请将下方文本片段中从“create index idx_tbl_ts”到“-- 添加约束，当客户的虚拟会话没有完结时，不计新虚拟会话。”的内容逐字照抄。

### 文本片段
◇ ◇ ◇ ◇ ◇ ◇ ◇

前面都是假设数据按TS到达的情况（使用clock_timestamp生成ts还是比较靠谱的），如果数据完全不按TS到达，会出现什么问题么？

1、如果不按顺序到达，会话的发起时间、第一响应时间可能无法得到正确结果

因为一旦触发生成tbl_result后，后面进来的数据无法修正前面的错误。

2、允许一定时间的延迟，同时容忍一定的错误率的情况下。比如每小时消费前一小时的数据，中间预留1小时的缓冲时间，降低错误率：

2.1、按时间区间，延迟消费适当解决以上问题。

单线程消费，统计。

with tmp as (    
delete from tbl where ctid = any(array(    
select ctid from tbl where     
  ts < now()-interval '1 hour'     
  order by ts limit 10000    
))    
returning *    
) select * from tmp     
order by ts;   

然后，按顺序消费。

2.2、按时间区间，延迟并行消费，解决大数据量的问题。例如按客户ID，HASH，并行消费。

多线程（每个HASH一个线程），消费，统计。

create index idx_tbl_mod_32 on tbl (abs(mod(hashint4(b), 32)), ts);    
    
with tmp as (    
delete from tbl where ctid = any(array(    
select ctid from tbl where     
  ts < now()-interval '1 hour'     
  and    
  abs(mod(hashint4(b), 32))=0  -- hash 并行    
  order by ts limit 10000    
))    
returning *    
) select * from tmp     
order by ts;    

然后，按顺序消费。

例子1

以第一种场景（无会话状态）为例。延迟批量消费的方法生成最终数据。

1、会话表

create table tbl (    
  a int not null,   -- 客服ID    
  b int not null,   -- 客户ID    
  ts timestamp not null,   -- 消息时间    
  direct boolean not null  -- 消息方向 true: a->b, false: b->a    
);    
    
create index idx_tbl_ts on tbl(ts);    

2、统计结果表

create table tbl_result (    
  b int not null,  -- 客户ID    
  b_ts timestamp,  -- 客户发起一次虚拟会话的最早时间    
  a int default -1,  -- 最先响应这次虚拟会话的客服ID, -1表示还没人响应    
  a_ts timestamp  -- 最先响应这次虚拟会话的时间    
);    
    
-- 添加约束，当客户的虚拟会话没有完结时，不计新虚拟会话。

◇ ◇ ◇ ◇ ◇ ◇ ◇

### 所示数据
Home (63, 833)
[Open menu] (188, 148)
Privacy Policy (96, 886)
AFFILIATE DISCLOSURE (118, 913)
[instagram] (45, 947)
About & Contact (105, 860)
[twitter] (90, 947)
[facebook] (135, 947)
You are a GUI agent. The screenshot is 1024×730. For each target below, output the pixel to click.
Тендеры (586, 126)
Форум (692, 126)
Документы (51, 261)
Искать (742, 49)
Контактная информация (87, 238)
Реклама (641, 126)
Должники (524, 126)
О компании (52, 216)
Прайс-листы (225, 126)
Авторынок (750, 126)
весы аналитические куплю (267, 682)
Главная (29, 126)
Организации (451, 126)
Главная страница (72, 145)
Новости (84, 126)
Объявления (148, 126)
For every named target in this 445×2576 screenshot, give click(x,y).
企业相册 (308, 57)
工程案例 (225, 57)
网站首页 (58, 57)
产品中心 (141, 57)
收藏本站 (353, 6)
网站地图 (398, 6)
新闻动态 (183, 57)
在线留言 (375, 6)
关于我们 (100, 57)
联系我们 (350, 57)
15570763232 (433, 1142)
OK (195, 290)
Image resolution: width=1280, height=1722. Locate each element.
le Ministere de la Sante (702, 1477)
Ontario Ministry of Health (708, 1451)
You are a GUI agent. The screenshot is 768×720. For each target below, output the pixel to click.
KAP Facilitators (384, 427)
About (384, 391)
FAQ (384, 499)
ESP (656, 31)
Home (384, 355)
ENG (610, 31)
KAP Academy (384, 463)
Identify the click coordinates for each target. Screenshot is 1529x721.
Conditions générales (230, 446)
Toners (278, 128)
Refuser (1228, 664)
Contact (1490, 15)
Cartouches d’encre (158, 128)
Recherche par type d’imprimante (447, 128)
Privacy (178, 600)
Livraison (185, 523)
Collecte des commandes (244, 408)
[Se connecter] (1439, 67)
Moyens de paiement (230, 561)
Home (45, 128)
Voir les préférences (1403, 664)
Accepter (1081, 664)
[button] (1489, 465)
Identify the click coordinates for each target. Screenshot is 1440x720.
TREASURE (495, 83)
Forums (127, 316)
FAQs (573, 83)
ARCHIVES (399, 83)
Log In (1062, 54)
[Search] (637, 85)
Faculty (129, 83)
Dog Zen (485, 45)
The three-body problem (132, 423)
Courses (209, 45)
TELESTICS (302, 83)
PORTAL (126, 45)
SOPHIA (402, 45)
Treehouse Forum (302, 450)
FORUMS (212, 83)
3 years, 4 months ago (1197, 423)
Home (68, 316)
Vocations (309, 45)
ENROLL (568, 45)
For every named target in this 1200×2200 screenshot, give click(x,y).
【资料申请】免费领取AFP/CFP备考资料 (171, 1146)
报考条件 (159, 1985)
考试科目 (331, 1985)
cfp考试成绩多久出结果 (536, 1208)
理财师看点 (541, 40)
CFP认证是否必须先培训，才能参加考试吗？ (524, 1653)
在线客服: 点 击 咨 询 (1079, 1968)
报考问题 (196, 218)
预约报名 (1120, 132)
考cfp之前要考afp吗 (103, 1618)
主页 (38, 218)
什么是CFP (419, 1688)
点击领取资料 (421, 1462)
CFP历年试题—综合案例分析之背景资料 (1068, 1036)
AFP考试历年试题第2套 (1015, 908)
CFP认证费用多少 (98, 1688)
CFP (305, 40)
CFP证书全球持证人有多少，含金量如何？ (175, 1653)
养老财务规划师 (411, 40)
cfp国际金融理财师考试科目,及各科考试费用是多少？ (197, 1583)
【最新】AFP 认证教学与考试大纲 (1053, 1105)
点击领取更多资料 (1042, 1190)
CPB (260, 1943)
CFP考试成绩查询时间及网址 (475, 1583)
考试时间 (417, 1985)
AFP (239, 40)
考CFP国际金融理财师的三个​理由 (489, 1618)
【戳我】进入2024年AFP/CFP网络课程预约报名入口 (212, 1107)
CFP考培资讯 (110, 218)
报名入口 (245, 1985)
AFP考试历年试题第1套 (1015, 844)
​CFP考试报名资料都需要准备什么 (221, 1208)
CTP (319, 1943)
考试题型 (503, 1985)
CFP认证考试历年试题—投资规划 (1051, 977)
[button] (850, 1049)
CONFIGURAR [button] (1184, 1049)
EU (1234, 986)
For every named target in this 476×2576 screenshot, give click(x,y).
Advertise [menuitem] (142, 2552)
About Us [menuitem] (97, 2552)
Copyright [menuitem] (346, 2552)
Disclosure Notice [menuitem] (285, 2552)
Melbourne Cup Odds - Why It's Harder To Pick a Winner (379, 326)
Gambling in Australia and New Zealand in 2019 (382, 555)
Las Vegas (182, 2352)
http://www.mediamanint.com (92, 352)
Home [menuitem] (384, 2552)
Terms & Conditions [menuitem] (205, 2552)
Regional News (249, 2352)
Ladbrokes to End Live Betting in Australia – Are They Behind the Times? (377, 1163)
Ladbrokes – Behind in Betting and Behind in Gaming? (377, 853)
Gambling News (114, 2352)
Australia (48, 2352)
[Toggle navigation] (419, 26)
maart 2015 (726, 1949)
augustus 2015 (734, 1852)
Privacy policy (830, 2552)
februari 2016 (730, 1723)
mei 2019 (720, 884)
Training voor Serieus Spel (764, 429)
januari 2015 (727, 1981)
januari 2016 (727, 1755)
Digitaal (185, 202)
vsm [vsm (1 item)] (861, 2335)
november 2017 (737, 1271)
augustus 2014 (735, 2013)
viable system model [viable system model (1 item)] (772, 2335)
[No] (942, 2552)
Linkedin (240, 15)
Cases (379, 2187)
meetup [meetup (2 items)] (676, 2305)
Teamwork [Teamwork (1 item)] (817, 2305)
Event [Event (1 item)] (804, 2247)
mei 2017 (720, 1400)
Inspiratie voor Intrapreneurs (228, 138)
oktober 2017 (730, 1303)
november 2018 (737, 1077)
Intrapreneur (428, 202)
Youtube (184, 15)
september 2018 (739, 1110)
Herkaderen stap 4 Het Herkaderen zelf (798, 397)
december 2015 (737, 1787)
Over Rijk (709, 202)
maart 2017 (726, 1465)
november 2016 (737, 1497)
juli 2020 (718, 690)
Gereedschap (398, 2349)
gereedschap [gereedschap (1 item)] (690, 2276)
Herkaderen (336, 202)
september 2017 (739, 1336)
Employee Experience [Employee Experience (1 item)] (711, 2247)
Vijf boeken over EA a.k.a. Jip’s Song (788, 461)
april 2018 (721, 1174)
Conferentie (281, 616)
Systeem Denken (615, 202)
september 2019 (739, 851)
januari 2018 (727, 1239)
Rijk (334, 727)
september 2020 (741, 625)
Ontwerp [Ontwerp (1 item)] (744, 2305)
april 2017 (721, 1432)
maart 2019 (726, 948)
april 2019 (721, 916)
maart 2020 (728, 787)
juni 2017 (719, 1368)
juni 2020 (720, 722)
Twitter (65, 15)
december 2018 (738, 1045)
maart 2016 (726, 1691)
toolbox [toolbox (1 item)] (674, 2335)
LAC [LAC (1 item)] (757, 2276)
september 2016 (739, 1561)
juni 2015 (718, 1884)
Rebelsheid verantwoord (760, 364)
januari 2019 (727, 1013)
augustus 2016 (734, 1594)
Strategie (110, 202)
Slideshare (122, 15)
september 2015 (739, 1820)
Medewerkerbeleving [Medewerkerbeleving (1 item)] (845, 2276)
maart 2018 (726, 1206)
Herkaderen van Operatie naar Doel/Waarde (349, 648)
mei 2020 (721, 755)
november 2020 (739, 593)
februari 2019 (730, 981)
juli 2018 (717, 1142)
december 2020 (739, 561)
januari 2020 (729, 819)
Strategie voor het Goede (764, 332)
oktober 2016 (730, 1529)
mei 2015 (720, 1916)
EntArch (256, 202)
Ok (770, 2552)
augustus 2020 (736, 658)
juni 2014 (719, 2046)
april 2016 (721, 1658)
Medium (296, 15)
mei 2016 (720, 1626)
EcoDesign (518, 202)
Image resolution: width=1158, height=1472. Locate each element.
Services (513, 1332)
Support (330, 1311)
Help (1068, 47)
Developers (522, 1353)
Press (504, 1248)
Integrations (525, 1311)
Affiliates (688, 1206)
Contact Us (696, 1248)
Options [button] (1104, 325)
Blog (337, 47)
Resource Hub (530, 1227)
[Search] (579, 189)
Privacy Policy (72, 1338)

◇ ◇ ◇ ◇ ◇ ◇ ◇

### 最终结果
create index idx_tbl_ts on tbl(ts);    

2、统计结果表

create table tbl_result (    
  b int not null,  -- 客户ID    
  b_ts timestamp,  -- 客户发起一次虚拟会话的最早时间    
  a int default -1,  -- 最先响应这次虚拟会话的客服ID, -1表示还没人响应    
  a_ts timestamp  -- 最先响应这次虚拟会话的时间    
);    
    
-- 添加约束，当客户的虚拟会话没有完结时，不计新虚拟会话。